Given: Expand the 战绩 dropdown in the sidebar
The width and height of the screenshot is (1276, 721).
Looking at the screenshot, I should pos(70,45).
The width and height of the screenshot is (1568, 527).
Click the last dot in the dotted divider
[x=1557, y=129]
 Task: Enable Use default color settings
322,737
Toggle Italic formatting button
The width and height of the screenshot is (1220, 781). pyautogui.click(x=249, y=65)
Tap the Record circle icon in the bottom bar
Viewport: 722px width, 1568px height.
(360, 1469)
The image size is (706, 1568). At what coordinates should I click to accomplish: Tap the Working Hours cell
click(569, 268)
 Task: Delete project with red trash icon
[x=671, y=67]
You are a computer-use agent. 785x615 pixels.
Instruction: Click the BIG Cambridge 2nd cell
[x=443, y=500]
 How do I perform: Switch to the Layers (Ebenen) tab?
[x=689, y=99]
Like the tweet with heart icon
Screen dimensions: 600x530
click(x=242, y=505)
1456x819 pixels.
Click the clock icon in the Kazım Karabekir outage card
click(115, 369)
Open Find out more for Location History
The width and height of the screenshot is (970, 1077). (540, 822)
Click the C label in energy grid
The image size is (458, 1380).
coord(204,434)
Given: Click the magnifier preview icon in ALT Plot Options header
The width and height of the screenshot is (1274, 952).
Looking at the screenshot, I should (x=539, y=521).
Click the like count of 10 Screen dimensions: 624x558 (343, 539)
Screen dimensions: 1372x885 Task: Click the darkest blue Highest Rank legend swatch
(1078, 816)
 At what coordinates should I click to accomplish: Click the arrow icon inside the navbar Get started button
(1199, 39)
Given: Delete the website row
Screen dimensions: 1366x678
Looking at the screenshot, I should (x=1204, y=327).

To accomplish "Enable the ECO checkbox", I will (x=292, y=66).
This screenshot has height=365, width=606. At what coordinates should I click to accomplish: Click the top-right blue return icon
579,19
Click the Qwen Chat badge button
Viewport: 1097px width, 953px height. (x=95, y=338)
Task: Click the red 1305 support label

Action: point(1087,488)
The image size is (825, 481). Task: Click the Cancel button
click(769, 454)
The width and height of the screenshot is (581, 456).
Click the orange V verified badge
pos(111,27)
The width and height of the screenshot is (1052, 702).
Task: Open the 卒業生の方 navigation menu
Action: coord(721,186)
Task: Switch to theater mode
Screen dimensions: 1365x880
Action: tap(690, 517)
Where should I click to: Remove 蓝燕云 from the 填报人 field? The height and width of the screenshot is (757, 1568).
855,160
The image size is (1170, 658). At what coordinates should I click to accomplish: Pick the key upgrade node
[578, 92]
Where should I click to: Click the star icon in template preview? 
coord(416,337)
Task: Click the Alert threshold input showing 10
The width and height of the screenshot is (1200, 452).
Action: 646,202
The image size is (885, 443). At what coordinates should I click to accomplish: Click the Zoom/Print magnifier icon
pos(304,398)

Problem to work on | All of the records must be repeated exactly.

Reply |
Given: Expand the 战绩 dropdown in the sidebar
The width and height of the screenshot is (1276, 721).
Looking at the screenshot, I should pos(70,45).
The width and height of the screenshot is (1568, 527).
Click the last dot in the dotted divider
[x=1557, y=129]
 Task: Enable Use default color settings
322,737
Toggle Italic formatting button
The width and height of the screenshot is (1220, 781). pyautogui.click(x=249, y=65)
Tap the Record circle icon in the bottom bar
Viewport: 722px width, 1568px height.
(360, 1469)
The image size is (706, 1568). At what coordinates should I click to accomplish: Tap the Working Hours cell
click(569, 268)
 Task: Delete project with red trash icon
[x=671, y=67]
You are a computer-use agent. 785x615 pixels.
Instruction: Click the BIG Cambridge 2nd cell
[x=443, y=500]
 How do I perform: Switch to the Layers (Ebenen) tab?
[x=689, y=99]
Like the tweet with heart icon
Screen dimensions: 600x530
click(x=242, y=505)
1456x819 pixels.
Click the clock icon in the Kazım Karabekir outage card
click(115, 369)
Open Find out more for Location History
The width and height of the screenshot is (970, 1077). (540, 822)
Click the C label in energy grid
The image size is (458, 1380).
coord(204,434)
Given: Click the magnifier preview icon in ALT Plot Options header
The width and height of the screenshot is (1274, 952).
Looking at the screenshot, I should (x=539, y=521).
Click the like count of 10 Screen dimensions: 624x558 (343, 539)
Screen dimensions: 1372x885 Task: Click the darkest blue Highest Rank legend swatch
(1078, 816)
 At what coordinates should I click to accomplish: Click the arrow icon inside the navbar Get started button
(1199, 39)
Given: Delete the website row
Screen dimensions: 1366x678
Looking at the screenshot, I should (x=1204, y=327).

To accomplish "Enable the ECO checkbox", I will (x=292, y=66).
This screenshot has height=365, width=606. At what coordinates should I click to accomplish: Click the top-right blue return icon
579,19
Click the Qwen Chat badge button
Viewport: 1097px width, 953px height. (x=95, y=338)
Task: Click the red 1305 support label

Action: point(1087,488)
The image size is (825, 481). Task: Click the Cancel button
click(769, 454)
The width and height of the screenshot is (581, 456).
Click the orange V verified badge
pos(111,27)
The width and height of the screenshot is (1052, 702).
Task: Open the 卒業生の方 navigation menu
Action: coord(721,186)
Task: Switch to theater mode
Screen dimensions: 1365x880
Action: tap(690, 517)
Where should I click to: Remove 蓝燕云 from the 填报人 field? The height and width of the screenshot is (757, 1568).
855,160
The image size is (1170, 658). At what coordinates should I click to accomplish: Pick the key upgrade node
[578, 92]
Where should I click to: Click the star icon in template preview? 
coord(416,337)
Task: Click the Alert threshold input showing 10
The width and height of the screenshot is (1200, 452).
Action: 646,202
The image size is (885, 443). At what coordinates should I click to accomplish: Click the Zoom/Print magnifier icon
pos(304,398)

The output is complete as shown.